## TASK BRIEF:
Retype every record exactly. Leave the pictures out.
Start of Block
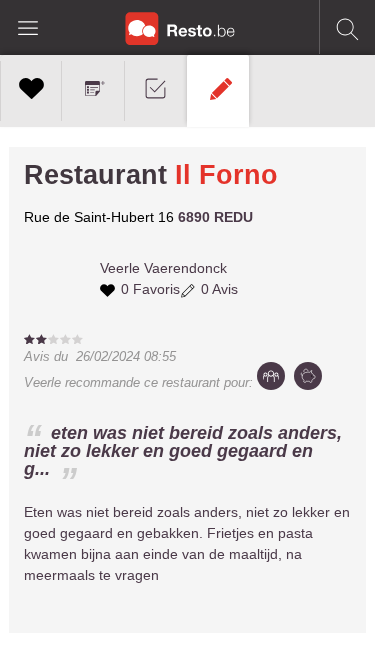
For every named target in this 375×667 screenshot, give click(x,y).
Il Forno (226, 175)
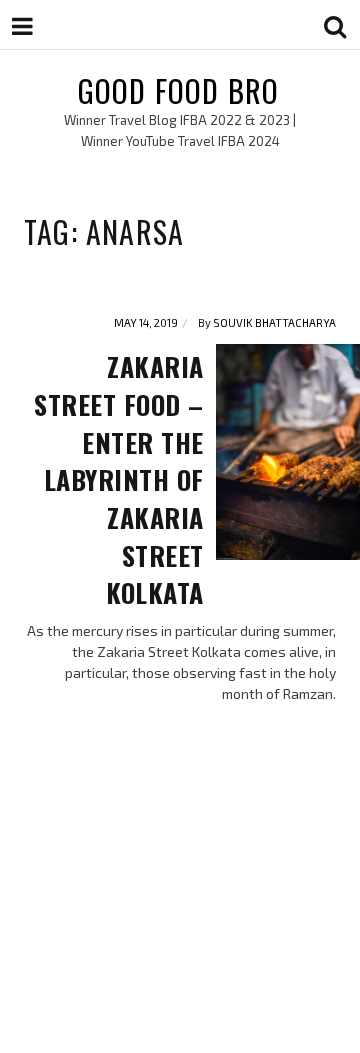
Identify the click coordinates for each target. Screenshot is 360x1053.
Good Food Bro (179, 90)
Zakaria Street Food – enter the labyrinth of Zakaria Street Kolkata (119, 479)
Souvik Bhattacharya (274, 322)
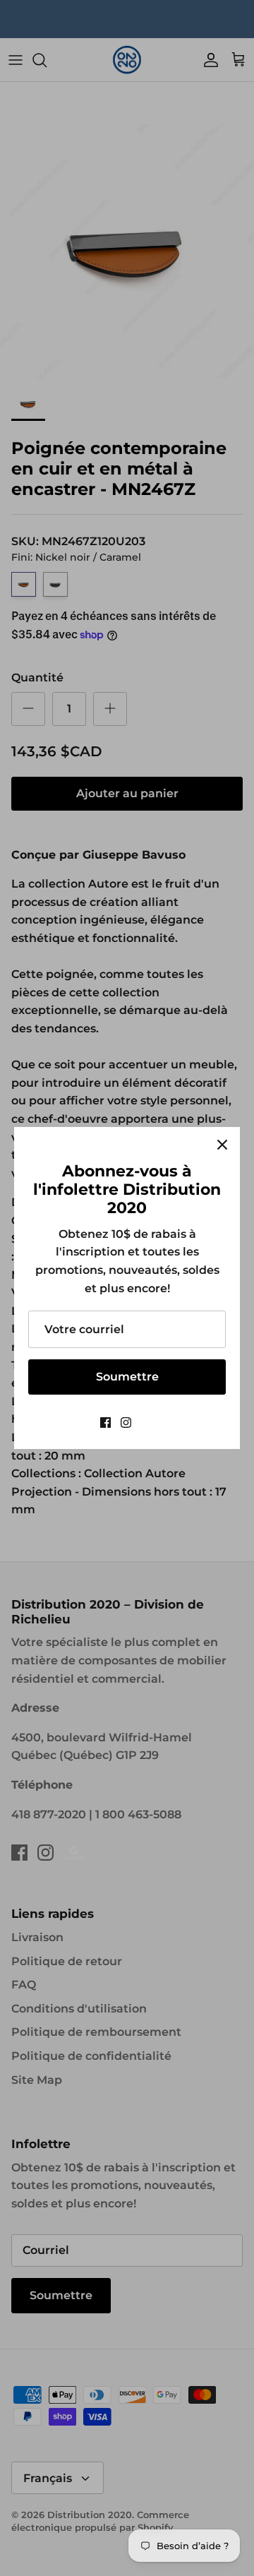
End of Block
## WORKED SOLUTION:
For every named target in this 375×667 screenshot, give click(x,y).
Il Forno (226, 175)
Identify the click coordinates for each target. Screenshot is 360x1053.
Good Food Bro (179, 90)
Zakaria Street Food – enter the labyrinth of Zakaria Street Kolkata (119, 479)
Souvik Bhattacharya (274, 322)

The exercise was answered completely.